*Consignes*: Recopiez toutes ces lignes en substituant « Consigne » à « Instruction », sans rien modifier d'autre.

>>>>>

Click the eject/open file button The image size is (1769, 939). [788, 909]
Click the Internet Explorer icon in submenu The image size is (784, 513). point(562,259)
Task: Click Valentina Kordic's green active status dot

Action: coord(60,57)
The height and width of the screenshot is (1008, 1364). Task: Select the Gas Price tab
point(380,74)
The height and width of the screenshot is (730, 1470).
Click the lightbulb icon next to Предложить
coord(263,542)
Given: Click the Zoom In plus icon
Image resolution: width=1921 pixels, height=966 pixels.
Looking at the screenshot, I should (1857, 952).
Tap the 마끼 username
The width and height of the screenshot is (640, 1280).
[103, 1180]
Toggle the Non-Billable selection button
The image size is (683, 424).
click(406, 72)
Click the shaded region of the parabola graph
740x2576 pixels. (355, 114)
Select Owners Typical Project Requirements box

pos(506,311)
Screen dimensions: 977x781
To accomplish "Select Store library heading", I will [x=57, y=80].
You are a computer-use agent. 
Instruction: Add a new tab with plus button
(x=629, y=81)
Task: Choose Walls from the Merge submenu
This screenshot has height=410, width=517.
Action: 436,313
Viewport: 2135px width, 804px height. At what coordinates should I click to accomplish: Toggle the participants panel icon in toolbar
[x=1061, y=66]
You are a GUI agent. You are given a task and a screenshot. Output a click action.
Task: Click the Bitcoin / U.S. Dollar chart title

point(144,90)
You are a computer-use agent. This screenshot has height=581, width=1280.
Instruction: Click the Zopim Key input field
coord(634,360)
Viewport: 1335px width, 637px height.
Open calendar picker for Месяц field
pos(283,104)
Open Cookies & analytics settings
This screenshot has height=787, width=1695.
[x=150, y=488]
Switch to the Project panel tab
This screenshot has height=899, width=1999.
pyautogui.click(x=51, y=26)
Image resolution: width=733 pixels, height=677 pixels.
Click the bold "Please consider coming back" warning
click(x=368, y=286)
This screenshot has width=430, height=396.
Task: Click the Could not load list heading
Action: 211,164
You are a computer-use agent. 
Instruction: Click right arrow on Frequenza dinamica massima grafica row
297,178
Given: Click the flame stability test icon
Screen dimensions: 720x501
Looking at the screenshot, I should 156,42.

<<<<<

*Résultat obtenu*:
Click the eject/open file button The image size is (1769, 939). [788, 909]
Click the Internet Explorer icon in submenu The image size is (784, 513). point(562,259)
Task: Click Valentina Kordic's green active status dot

Action: coord(60,57)
The height and width of the screenshot is (1008, 1364). Task: Select the Gas Price tab
point(380,74)
The height and width of the screenshot is (730, 1470).
Click the lightbulb icon next to Предложить
coord(263,542)
Given: Click the Zoom In plus icon
Image resolution: width=1921 pixels, height=966 pixels.
Looking at the screenshot, I should (1857, 952).
Tap the 마끼 username
The width and height of the screenshot is (640, 1280).
[103, 1180]
Toggle the Non-Billable selection button
The image size is (683, 424).
click(406, 72)
Click the shaded region of the parabola graph
740x2576 pixels. (355, 114)
Select Owners Typical Project Requirements box

pos(506,311)
Screen dimensions: 977x781
To accomplish "Select Store library heading", I will [x=57, y=80].
You are a computer-use agent. 
Consigne: Add a new tab with plus button
(x=629, y=81)
Task: Choose Walls from the Merge submenu
This screenshot has height=410, width=517.
Action: 436,313
Viewport: 2135px width, 804px height. At what coordinates should I click to accomplish: Toggle the participants panel icon in toolbar
[x=1061, y=66]
You are a GUI agent. You are given a task and a screenshot. Output a click action.
Task: Click the Bitcoin / U.S. Dollar chart title

point(144,90)
You are a computer-use agent. This screenshot has height=581, width=1280.
Consigne: Click the Zopim Key input field
coord(634,360)
Viewport: 1335px width, 637px height.
Open calendar picker for Месяц field
pos(283,104)
Open Cookies & analytics settings
This screenshot has height=787, width=1695.
[x=150, y=488]
Switch to the Project panel tab
This screenshot has height=899, width=1999.
pyautogui.click(x=51, y=26)
Image resolution: width=733 pixels, height=677 pixels.
Click the bold "Please consider coming back" warning
click(x=368, y=286)
This screenshot has width=430, height=396.
Task: Click the Could not load list heading
Action: 211,164
You are a computer-use agent. 
Consigne: Click right arrow on Frequenza dinamica massima grafica row
297,178
Given: Click the flame stability test icon
Screen dimensions: 720x501
Looking at the screenshot, I should 156,42.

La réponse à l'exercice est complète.